Brent crude, the global oil benchmark, fell 1.14 percent to $48.63 a barrel on London's ICE Futures exchange. On the New York Mercantile Exchange, West Texas Intermediate futures were trading down 1.25 percent at $41.97 a barrel.
The slide has prompted fears that the market may be oversupplied with oil and the lifting of sanctions from Iran will only add to the current glut.
The global oil market is already in surplus by about 3 million barrels a day, with Saudi Arabia and Iraq responsible for OPEC’s oversupply in the past six months, Iran’s state-run Islamic Republic News Agency reported Sunday, citing the nation’s OPEC representative Mehdi Asali.

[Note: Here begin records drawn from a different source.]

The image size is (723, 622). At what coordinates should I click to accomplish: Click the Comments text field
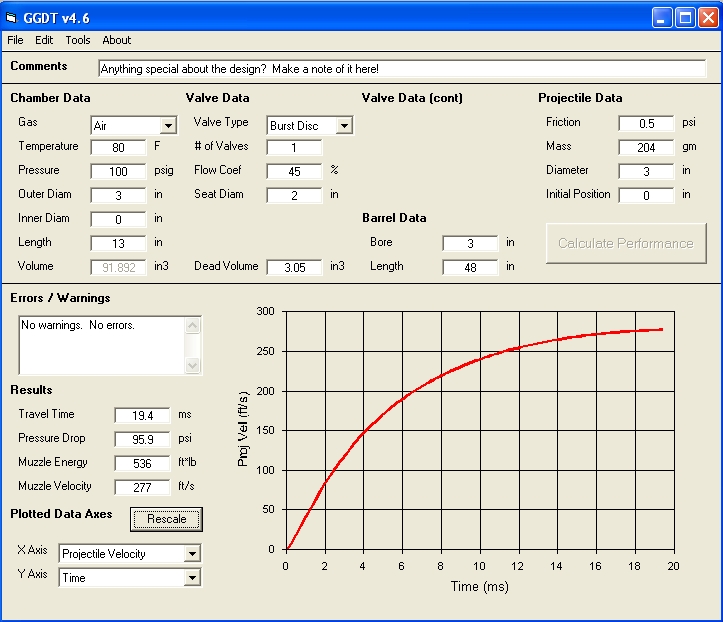click(401, 69)
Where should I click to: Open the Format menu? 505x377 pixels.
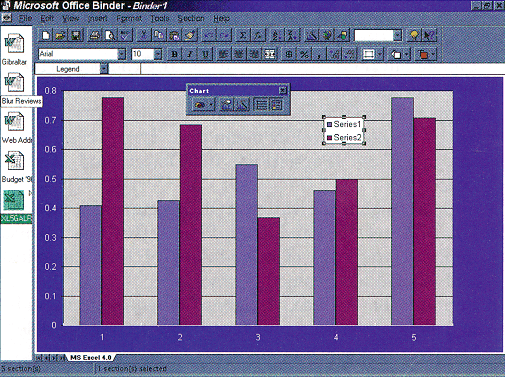tap(129, 18)
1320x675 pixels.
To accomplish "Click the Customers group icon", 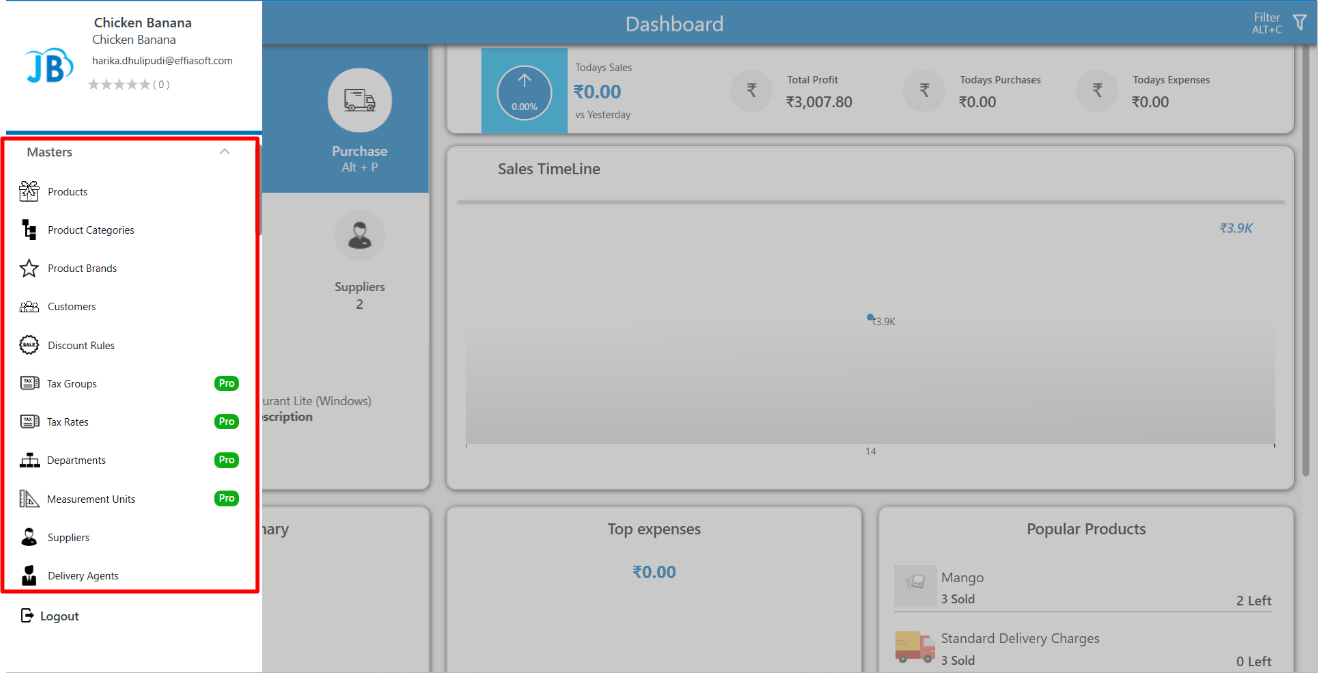I will 29,307.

The Organization of Petroleum Exporting Countries may boost output to 33 million barrels a day after Iran’s international export restrictions are removed, according to the nation’s OPEC representative.
Meanwhile, the number of rigs seeking oil in the US rose by two to 672, the most since May, Baker Hughes Inc. data showed.
“There is no change to the fundamentals,” Ric Spooner, a chief analyst at CMC Markets in Sydney, said by phone.
“The market is continuing to drift lower and it’s doing so without pause. Inventories in the US remain large for this time of the year, the drawdown over the summer driving season has been relatively disappointing.”